Unit 7 is a great jazz standard composed by bass player Sam Jones during the time he was working with Cannonball Adderley. The most famous version of Unit 7 is on Wes Montgomery’s album “Smokin’ at the Half Note”. This album, which is essential listening for any jazz guitarist, was recorded live in 1965 with the rhythm section of Miles Davis (the Wynton Kelly Trio).
In this lesson, you will learn how to play the melody of Unit 7, how to comp the chords, and how to improvise over its form.
Unit 7 – The Melody
Listen & Play Along
Unit 7 – Analysis & Improvisation
Unit 7 is a 12-bar blues in C with a bridge, played in the AABA format.
During solos, the chord progression is a bit different compared to the chord progression of the theme.
Here are the chord changes that are used during the solo.
Bar 1 to 4
On the C7, you can play the C Mixolydian mode or the C minor or major blues scale.
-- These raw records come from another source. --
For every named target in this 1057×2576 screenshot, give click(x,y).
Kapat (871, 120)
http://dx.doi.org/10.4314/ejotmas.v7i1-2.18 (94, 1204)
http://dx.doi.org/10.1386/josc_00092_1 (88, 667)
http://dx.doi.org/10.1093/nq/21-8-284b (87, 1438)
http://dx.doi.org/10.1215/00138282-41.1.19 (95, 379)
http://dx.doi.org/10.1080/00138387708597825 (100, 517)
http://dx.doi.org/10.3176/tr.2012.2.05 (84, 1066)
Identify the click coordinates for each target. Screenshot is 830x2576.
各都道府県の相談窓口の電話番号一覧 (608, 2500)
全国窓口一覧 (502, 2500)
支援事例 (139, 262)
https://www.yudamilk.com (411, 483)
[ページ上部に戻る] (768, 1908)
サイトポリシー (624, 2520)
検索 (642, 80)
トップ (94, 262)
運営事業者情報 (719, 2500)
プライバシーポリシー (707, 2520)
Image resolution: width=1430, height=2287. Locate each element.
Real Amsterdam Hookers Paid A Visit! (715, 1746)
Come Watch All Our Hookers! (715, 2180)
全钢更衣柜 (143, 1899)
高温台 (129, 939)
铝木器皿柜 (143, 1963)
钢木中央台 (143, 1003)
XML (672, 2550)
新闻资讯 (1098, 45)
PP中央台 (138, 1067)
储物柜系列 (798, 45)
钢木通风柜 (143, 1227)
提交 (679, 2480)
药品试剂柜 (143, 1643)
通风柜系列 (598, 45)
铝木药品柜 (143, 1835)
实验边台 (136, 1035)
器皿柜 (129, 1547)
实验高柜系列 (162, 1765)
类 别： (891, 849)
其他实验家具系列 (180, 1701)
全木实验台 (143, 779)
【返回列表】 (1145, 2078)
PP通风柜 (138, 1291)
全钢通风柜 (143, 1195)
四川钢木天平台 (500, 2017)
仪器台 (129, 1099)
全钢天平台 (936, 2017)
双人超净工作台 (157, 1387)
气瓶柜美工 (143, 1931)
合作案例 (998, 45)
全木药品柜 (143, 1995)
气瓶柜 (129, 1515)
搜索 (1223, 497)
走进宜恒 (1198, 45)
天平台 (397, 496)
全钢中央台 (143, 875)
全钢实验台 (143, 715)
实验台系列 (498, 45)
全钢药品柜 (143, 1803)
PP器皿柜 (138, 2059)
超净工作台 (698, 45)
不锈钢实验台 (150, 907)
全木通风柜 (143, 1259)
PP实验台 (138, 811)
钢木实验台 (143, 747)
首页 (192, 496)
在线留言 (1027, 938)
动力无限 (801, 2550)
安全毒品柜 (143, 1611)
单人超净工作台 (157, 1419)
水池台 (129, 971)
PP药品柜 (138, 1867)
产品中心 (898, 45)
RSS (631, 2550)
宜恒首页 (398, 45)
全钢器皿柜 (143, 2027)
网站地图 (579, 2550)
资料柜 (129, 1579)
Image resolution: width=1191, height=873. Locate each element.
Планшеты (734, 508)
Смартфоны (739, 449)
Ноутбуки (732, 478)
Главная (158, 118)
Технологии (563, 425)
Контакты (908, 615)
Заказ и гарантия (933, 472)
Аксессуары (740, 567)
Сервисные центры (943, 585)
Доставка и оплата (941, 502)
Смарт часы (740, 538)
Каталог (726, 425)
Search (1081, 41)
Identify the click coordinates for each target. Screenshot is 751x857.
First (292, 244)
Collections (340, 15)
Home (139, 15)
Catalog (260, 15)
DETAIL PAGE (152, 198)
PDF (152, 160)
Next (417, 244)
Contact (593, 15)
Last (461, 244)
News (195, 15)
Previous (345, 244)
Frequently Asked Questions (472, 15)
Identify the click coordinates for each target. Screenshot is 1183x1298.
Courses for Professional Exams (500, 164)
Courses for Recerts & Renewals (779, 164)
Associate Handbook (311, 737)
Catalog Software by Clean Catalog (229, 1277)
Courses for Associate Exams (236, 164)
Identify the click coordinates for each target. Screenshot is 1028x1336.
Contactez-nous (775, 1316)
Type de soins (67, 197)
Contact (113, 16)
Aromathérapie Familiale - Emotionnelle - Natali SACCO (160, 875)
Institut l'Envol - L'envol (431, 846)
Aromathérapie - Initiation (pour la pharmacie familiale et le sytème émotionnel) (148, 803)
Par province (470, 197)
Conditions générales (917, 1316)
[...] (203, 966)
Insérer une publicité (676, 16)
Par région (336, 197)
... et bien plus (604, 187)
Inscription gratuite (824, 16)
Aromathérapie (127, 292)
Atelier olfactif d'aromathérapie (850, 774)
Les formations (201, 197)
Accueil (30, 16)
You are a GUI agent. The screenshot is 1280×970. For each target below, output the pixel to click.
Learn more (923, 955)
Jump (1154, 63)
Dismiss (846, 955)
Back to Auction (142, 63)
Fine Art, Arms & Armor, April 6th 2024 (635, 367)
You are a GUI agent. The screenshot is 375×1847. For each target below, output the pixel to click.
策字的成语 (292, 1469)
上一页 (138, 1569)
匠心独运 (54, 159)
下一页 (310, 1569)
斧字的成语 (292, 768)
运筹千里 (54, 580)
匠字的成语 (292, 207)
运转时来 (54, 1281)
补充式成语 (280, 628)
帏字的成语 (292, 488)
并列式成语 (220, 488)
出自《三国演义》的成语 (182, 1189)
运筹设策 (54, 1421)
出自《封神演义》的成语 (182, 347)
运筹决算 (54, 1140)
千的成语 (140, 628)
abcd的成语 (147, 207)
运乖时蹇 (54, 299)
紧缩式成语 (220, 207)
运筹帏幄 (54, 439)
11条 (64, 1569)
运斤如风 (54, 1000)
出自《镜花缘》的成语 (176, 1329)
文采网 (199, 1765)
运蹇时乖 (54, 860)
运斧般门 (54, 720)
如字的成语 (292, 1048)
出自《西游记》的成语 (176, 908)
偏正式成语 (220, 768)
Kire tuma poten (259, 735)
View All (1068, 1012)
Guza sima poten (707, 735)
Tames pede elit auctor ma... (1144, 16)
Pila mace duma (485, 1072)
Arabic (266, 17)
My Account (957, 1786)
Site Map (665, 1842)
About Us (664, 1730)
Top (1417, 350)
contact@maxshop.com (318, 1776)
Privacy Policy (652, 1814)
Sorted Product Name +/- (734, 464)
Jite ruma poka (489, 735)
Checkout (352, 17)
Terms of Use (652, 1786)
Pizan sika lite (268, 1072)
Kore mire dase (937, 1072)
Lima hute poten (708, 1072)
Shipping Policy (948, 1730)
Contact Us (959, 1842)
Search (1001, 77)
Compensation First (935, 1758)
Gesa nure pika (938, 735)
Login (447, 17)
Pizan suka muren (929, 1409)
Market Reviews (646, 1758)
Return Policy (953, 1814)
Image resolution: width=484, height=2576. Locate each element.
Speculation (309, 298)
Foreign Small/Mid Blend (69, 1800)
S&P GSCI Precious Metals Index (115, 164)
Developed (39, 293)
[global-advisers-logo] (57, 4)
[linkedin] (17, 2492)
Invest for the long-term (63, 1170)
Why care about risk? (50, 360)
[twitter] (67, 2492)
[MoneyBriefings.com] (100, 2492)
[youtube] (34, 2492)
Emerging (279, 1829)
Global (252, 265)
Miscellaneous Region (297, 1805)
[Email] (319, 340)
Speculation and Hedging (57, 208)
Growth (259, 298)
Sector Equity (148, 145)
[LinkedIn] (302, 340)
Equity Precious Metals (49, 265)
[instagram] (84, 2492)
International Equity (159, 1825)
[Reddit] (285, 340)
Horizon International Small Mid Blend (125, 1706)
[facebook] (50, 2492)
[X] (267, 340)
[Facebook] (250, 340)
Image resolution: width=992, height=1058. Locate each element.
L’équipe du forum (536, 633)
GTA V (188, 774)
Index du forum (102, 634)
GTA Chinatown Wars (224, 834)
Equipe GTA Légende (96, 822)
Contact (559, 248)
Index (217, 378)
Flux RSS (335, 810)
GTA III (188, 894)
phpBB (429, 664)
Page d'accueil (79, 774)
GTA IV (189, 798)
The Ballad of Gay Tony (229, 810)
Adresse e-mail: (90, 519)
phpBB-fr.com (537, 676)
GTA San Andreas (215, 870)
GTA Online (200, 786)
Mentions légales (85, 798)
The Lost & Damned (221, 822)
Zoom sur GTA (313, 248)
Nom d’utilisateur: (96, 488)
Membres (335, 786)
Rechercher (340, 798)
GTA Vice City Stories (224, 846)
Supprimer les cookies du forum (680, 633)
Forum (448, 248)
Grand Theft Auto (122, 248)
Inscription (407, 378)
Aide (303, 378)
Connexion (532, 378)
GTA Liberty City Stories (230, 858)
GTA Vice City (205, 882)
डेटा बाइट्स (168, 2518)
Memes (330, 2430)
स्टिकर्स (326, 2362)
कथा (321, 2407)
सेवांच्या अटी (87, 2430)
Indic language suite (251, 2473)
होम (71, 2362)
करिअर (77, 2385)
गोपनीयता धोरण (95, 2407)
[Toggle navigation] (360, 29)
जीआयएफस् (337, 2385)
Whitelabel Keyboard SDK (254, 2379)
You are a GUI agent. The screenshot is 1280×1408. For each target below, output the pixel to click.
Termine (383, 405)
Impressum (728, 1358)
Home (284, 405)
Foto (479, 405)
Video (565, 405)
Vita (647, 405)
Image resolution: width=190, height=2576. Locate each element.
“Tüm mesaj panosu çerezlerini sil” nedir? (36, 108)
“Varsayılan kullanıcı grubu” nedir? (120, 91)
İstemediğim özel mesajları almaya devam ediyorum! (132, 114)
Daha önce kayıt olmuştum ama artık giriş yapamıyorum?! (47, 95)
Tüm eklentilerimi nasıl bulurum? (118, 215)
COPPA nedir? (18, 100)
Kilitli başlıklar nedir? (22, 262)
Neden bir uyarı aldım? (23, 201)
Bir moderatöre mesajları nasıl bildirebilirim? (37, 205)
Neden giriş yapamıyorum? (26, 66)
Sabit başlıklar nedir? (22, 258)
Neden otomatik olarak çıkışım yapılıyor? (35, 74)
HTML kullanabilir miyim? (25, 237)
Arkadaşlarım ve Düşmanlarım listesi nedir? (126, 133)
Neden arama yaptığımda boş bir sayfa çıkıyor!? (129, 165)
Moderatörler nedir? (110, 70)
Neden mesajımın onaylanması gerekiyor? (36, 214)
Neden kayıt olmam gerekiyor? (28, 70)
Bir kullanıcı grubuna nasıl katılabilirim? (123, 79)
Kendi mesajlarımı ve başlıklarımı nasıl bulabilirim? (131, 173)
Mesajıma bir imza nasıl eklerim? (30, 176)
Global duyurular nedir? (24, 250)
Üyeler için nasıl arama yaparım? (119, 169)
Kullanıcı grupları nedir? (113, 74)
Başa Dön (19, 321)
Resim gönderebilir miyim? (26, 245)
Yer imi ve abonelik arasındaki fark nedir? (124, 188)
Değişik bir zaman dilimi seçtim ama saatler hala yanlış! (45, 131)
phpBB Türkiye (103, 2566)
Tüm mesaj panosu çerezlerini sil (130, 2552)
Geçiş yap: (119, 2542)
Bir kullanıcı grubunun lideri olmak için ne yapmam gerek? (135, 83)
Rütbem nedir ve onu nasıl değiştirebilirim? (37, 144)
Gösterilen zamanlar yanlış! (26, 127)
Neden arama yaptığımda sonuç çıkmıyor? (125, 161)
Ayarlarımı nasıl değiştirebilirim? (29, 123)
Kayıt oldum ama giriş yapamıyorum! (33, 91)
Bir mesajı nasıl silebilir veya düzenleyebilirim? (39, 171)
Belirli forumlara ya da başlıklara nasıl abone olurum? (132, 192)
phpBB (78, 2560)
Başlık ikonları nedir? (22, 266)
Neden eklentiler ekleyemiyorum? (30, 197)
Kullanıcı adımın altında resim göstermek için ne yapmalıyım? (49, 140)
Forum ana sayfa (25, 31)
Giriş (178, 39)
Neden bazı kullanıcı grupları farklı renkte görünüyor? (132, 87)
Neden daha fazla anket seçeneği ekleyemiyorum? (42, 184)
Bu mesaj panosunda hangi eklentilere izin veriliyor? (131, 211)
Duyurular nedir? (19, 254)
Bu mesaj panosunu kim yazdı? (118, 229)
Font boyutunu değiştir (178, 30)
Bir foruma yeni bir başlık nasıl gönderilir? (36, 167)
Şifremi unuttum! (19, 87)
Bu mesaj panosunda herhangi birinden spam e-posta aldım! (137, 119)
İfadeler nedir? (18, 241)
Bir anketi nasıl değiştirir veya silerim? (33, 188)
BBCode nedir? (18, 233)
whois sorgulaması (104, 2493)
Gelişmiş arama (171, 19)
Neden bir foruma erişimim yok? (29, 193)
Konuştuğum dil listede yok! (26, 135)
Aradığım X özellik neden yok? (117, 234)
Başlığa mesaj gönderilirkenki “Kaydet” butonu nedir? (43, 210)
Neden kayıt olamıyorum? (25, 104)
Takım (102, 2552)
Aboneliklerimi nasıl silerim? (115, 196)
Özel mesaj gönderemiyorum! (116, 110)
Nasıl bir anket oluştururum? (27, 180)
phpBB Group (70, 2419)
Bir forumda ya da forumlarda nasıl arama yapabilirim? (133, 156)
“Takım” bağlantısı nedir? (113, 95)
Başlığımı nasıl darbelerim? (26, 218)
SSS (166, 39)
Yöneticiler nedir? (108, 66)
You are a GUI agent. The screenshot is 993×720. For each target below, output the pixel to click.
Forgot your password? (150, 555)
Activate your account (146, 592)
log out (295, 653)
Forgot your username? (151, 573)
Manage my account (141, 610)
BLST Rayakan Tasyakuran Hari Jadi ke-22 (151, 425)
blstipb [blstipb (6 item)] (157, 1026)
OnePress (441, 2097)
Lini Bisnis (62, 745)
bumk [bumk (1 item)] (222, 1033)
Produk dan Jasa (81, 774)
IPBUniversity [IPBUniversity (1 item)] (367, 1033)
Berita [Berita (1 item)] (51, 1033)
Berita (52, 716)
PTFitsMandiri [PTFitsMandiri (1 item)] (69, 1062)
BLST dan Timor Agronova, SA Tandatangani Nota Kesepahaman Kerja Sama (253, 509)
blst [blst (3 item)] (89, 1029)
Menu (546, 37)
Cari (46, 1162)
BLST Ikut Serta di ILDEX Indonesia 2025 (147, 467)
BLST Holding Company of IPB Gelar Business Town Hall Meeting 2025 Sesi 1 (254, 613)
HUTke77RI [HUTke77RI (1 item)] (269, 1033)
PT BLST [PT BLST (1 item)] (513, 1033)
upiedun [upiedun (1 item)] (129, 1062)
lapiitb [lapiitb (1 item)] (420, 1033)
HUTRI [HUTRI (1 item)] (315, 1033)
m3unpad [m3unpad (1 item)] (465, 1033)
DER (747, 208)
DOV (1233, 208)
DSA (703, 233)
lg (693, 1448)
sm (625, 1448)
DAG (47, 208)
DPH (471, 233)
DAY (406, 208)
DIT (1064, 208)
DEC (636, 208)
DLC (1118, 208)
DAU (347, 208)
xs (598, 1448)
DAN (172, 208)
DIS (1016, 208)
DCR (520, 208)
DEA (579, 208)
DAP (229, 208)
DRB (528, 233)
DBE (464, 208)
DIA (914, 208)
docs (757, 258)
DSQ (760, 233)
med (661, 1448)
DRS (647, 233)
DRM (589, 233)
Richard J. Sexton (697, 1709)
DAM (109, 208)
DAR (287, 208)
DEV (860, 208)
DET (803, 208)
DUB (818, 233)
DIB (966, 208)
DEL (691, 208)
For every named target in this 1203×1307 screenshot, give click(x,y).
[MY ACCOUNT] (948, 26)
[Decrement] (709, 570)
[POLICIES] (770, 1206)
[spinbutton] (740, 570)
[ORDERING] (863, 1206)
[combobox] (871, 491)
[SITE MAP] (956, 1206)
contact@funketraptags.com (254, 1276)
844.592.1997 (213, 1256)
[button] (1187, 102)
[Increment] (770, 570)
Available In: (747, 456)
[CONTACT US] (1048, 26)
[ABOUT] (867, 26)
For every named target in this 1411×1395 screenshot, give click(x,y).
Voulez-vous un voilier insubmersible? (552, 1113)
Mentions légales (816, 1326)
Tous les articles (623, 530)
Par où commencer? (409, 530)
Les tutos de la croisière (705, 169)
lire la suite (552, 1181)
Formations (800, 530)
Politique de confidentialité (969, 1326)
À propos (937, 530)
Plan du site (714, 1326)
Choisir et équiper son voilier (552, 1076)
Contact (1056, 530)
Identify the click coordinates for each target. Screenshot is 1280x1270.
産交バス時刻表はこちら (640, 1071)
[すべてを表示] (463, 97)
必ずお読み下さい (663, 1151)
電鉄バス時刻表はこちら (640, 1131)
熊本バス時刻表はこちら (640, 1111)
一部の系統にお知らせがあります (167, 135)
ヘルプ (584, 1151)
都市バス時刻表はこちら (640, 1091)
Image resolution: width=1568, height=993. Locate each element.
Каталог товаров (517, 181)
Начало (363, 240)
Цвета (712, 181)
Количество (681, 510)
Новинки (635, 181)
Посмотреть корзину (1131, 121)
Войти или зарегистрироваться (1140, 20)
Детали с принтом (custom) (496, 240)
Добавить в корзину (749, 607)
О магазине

Wes plays two counts of Gm7 and 2 counts of C7 in his comping here, adding the iim7 before the dominant chord.
Bar 5 and 6
Over the F7, you can play the F Mixolydian mode or the C minor blues scale.
Bar 8 and 9
A 2-5-1 chord progression in Ab major.
Db7 is the tritone substitute of G7, the dominant of Cmaj7.
Abm7 is the ii of that tritone substitute.
Here you can play the Ab melodic minor scale (=Db Lydian dominant scale).
An A7 chord to go to the Dm7 chord at the start of the bridge.
Unit 7 – Comping
After the theme, the piano solo begins while Wes does some light comping.
Because the piano plays chords as well, Wes has to comp very sparingly to not get in the way of the piano.
He does this by playing guide tone chords, also known as shell chords.